Il fit part de la révélation qu’il eut du Seigneur près de Damas — de la lumière venant du ciel plus éclatante que celle du soleil et de la voix disant: « Saul, Saul, pourquoi me persécutes-tu? . . . Je suis Jésus que tu persécutes.” Il expliqua la mission qu’il reçut alors de prêcher aux nations aussi bien qu’aux Juifs, la résurrection de Jésus, le rassemblement des membres élus et l’établissement du Royaume au propre temps; et que tous se repentent et se tournent vers Dieu. C’est pour cela qu’il fut fait prisonnier, qu’on en voulut à sa vie et qu’il se vit obligé d’en appeler au tribunal de César. Il dit aussi que les souffrances du Christ furent prédites par les prophètes et que Jésus considérait les persécutions de ses disciples comme des persécutions faites à lui-même, à ses membres.

« Tu as perdu le sens.”

Le gouverneur écouta avec étonnement le récit et l’interrompant brusquement il dit à haute voix: « Tu déraisonnes, Paul; ton grand savoir égare ton esprit.” Mais St. Paul de lui répondre: « Je ne déraisonne pas, très excellent Festus; je parle le langage de la vérité et de la sagesse. Le roi est instruit de ces choses. » — Ainsi en est-il. Au point de vue du monde les fidèles disciples de Jésus, sont des fous, des fanatiques, des illuminés, mais au point de -vue chrétien c’est tout le contraire — les mondains sont insensés et follement épris de l’argent. L’homme du monde ne voit que les choses terrestres, transitoires, le chrétien par les yeux de la foi voit la gloire, l’honneur et l’immortalité. Il croit à sa participation avec le Seigneur aux privilèges du Royaume millénaire qui doit bientôt faire jouir le monde d’un règne de justice en accomplissement de la prière du Seigneur: « Que ton Règne vienne, que ta volonté soit faite sur la terre comme au ciel.”

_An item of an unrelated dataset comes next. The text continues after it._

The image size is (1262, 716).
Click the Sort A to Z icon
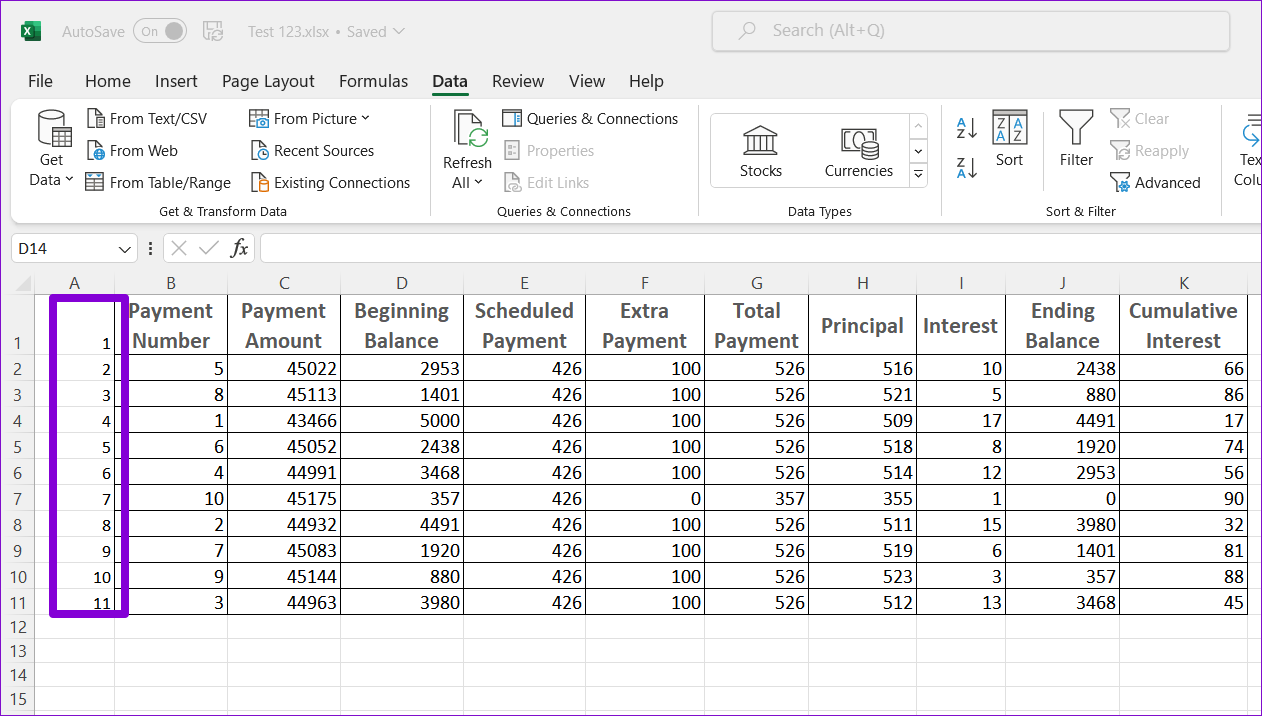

Paul en appela à Agrippa. Ne croyait-il pas aux prophéties citées? « Agrippa dit à Paul: Peu s’en faut que tu ne me persuades de devenir chrétien. — Qu’il s’en faille de peu ou de beaucoup, repartit Paul, plût à Dieu que non seulement toi, mais encore tous ceux qui m’écoutent en ce moment, vous fussiez tels que je suis à l’exception de ces chaînes!” — C. *)

On ne peut s’imaginer un homme doué de senti­ments plus nobles et plus généreux et animé d’un esprit de charité plus large, faussement accusé et in­justement lié et retenu. Ceux seuls qui ont été avec Jésus et ont appris de lui, pouvaient ainsi donner des exemples de sympathie et de modération semblables. O que tous les disciples de Christ apprennent de même à être débonnaires et humbles de cœur et à trouver le repos de leurs âmes! Car qui oserait douter que St. Paul, prisonnier, avec ses glorieuses espérances n’ait été de toutes manières plus heureux que tous ceux qui ce jour-là l’entendirent prêcher?

“‘) Pour les citations bibliques, C. signifie Crampon; L —Lausanne; S. — Segond; B. — Darby; O. — Ostorvald; etc.